◆ Travail à faire: Recopiez le passage de l'extrait sur la chasse qui s'ouvre sur les mots « Le problème, c’est » et se ferme sur « 11,6 millions d’animaux. », en remplaçant « château de cartes » par « château de sable ».

◆ Extrait du document:
La majorité des animaux chassés ne sont pas considérés comme nuisibles

Le problème, c’est que ces deux listes ne se croisent pas complètement comme le démontre une étude réalisée sur la saison de 2014. Ainsi, sur les 22,13 millions de bêtes sauvages abattues cette année-là, 55,72 % d’entre eux n’étaient pas considérés comme susceptibles de causer des dégâts. Ce sont par là 69 espèces qui sont concernées et qui pourraient logiquement ne plus être traitées comme du gibier potentiel. L’argument de la régulation s’écroule alors comme un château de cartes pour plus de 11,6 millions d’animaux.

Élevés pour être chassés

Pire encore, selon l’association Animal Cross, en plus des bêtes nées dans la nature, 21 millions d’animaux supplémentaires seraient élevés et relâchés pour être abattus. Bon nombre d’entre eux, inadaptés à la vie sauvage, finissent par mourir avant même d’être chassés ; d’autres sont poursuivis dès leur premier jour en forêt. Ceux-ci ne fuient d’ailleurs pas les êtres humains, ayant toujours été habitués à leur présence. Dans la même veine, on peut également citer le processus de l’agrainage. Pour, soi-disant, éloigner les sangliers des territoires agricoles où ils causent des dégâts, les chasseurs sont autorisés à nourrir les bêtes dans des zones moins cultivées.

◆ Lignes fournies:
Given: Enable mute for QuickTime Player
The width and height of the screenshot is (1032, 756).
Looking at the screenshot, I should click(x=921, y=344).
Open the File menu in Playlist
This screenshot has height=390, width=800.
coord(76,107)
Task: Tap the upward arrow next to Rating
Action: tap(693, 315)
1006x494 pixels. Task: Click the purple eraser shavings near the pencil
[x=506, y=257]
* * *
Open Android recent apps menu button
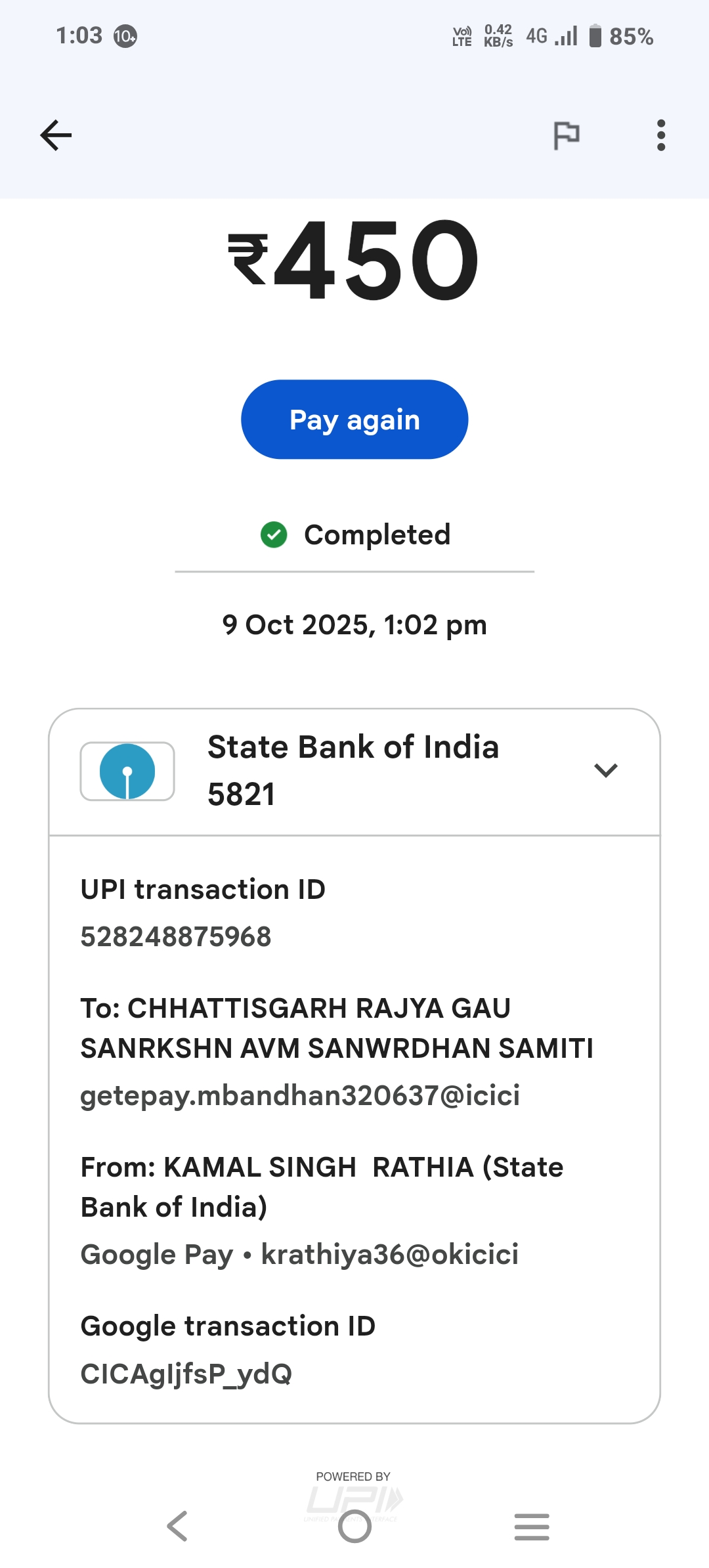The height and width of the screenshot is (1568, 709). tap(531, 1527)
...
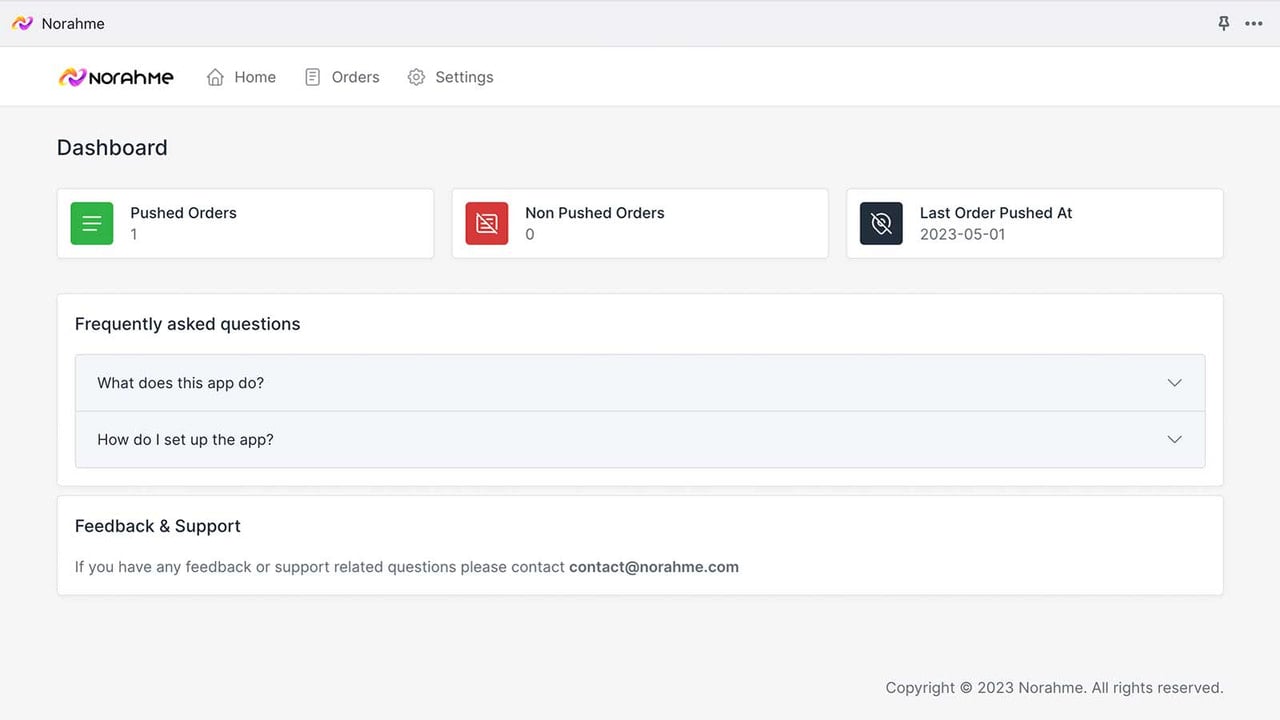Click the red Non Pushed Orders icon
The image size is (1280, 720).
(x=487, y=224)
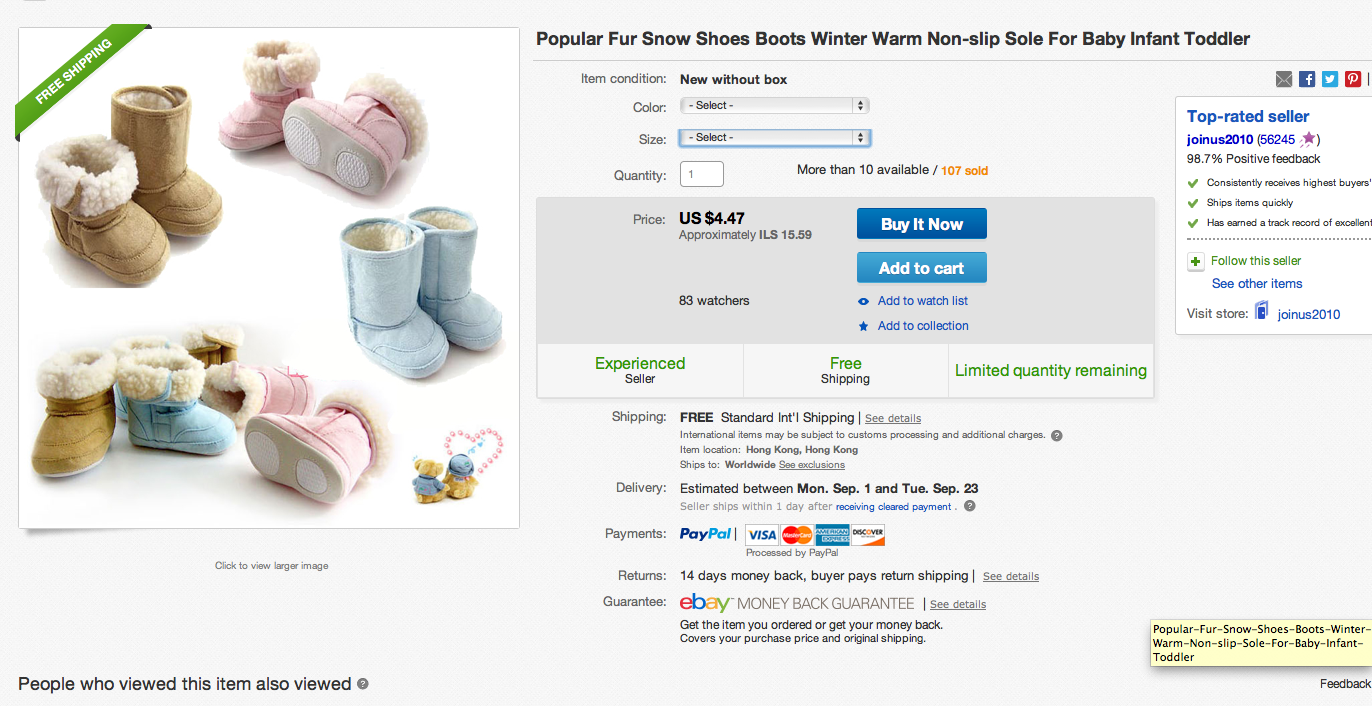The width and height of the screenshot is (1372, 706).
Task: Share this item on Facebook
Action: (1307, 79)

◆ Solution:
Le problème, c’est que ces deux listes ne se croisent pas complètement comme le démontre une étude réalisée sur la saison de 2014. Ainsi, sur les 22,13 millions de bêtes sauvages abattues cette année-là, 55,72 % d’entre eux n’étaient pas considérés comme susceptibles de causer des dégâts. Ce sont par là 69 espèces qui sont concernées et qui pourraient logiquement ne plus être traitées comme du gibier potentiel. L’argument de la régulation s’écroule alors comme un château de sable pour plus de 11,6 millions d’animaux.